Now I no longer dread having to untie plot knots. If I commit to thinking about it long enough, eventually I find the answers. More often than knot. 🙂 You just have to be patient. It sounds masochistic, but I look forward difficult situations in my stories. A few rules apply, however, for resolving issues while maintaining the integrity of the story:

  1. Most obviously, I think, is maintain your characters. They have to be who they are. Don’t have them deviate just to solve a plot hole.
  2. No sudden magic. This can be anything that technically *solves* the conundrum but for which there is no basis earlier in the story, such as: IT WAS ALL JUST A DREAM, WE’RE ALL GHOSTS, THE HERO JUST LEARNED HOW TO SHOOT LIGHTNING FROM HER EYES, IT’S A PARALLEL DIMENSION WHERE SHIT HAPPENS!

The cool thing about writing a book is that if you do need an extraordinary measure to solve a problem, you can go back in your manuscript and add what you need to justify such a thing–or even better, to make it inevitable, while not obvious. 

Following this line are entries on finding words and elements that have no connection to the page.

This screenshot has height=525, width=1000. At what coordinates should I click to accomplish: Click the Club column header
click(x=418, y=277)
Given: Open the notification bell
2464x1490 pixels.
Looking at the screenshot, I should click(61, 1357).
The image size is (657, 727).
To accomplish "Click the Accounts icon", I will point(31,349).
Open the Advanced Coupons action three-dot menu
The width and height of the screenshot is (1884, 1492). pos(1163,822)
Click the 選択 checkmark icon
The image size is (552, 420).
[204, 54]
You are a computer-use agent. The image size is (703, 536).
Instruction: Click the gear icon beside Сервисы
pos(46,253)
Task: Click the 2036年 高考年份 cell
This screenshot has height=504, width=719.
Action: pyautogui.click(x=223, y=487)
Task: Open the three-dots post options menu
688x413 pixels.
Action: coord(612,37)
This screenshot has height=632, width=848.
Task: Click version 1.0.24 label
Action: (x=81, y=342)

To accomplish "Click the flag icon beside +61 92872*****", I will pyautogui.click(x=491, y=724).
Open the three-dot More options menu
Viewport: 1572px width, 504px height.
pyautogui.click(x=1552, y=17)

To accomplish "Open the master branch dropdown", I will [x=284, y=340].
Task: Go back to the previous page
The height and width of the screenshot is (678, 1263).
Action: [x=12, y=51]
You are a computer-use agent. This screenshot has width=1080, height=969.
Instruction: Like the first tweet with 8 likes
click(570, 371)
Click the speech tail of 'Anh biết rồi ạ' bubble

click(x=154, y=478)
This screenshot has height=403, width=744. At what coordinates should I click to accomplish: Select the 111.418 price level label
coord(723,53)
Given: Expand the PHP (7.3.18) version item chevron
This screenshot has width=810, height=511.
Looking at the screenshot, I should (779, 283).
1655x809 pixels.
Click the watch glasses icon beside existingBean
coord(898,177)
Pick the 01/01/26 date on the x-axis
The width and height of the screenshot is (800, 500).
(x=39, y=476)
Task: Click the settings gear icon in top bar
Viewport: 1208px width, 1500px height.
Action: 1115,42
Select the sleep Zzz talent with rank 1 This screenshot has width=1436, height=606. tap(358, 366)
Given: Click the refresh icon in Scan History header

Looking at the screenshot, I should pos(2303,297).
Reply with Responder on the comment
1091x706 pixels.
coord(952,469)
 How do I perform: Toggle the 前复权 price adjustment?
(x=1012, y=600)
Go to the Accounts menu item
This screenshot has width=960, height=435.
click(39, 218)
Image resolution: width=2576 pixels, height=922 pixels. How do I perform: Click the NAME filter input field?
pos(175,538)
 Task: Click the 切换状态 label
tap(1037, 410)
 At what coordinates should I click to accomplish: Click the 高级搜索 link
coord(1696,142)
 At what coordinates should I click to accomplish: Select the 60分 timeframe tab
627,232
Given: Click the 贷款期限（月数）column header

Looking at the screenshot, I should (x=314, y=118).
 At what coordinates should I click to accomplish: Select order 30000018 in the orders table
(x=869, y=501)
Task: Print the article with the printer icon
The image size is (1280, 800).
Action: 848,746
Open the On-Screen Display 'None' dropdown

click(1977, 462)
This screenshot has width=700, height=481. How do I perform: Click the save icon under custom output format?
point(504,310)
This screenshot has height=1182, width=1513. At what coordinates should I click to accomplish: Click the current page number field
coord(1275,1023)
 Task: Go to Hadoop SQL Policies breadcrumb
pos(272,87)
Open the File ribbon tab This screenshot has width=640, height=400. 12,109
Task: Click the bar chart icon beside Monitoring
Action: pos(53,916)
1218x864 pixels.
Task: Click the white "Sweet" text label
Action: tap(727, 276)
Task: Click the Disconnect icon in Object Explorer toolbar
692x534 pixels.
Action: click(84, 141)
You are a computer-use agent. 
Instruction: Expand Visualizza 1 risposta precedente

Cliff’s notes: Plot knots; fart noises.

3 thoughts on “Kill your ideas, start over. Kill again.

  1. I remember writing a short story in high school once that, as far as I believed, was the best thing since sliced bread. And I absolutely love sliced bread, so that’s a big deal to me. I was so excited by the quality of the idea that had somehow made its way to this small little peanut I call a brain that I didn’t stop to think about things like plot holes or too-good-to-be-true scenarios.

    When a good friend of mine first read it, the first thing he did was point out a major plot hole. He told me, “this is far from the best I’ve seen you write.” Which I found extremely insulting — because, of course, this idea was the pinnacle of my abilities so it was as if he were saying that I was the worst human being on the planet. Well, not really but he may as well have said that.

    I think it was mostly to spite him that I reworked major parts of the story to cover this ‘plot hole’ that I had personally thought wasn’t important. But as I did, I realized that fixing it really helped the story flow and gave me the chance to completely change the ending — which was a huge twist that even had me surprised. It was so, SO much better than the original. Large explanation aside: I definitely agree with you.

    “Whenever you feel an impulse to perpetrate a piece of exceptionally fine writing, obey it—whole-heartedly—and delete it before sending your manuscript to press. Murder your darlings.” ~ Arthur Quiller-Couch, who had it right on the nose.

  2. Yes, seemingly inevitable; never predictable. And re rule 2: absolutely no deus ex machina where a contrived plot twist or intervention from up high is plunked into the plot to solve problematic situations. This is why I stopped reading “The Hunger Games” after book 1, which relies heavily on outside interference. And patience is indeed not only a virtue, but an absolute necessity in all the arts, as you so well have learned and practiced. I’m enjoying your blog, Chris.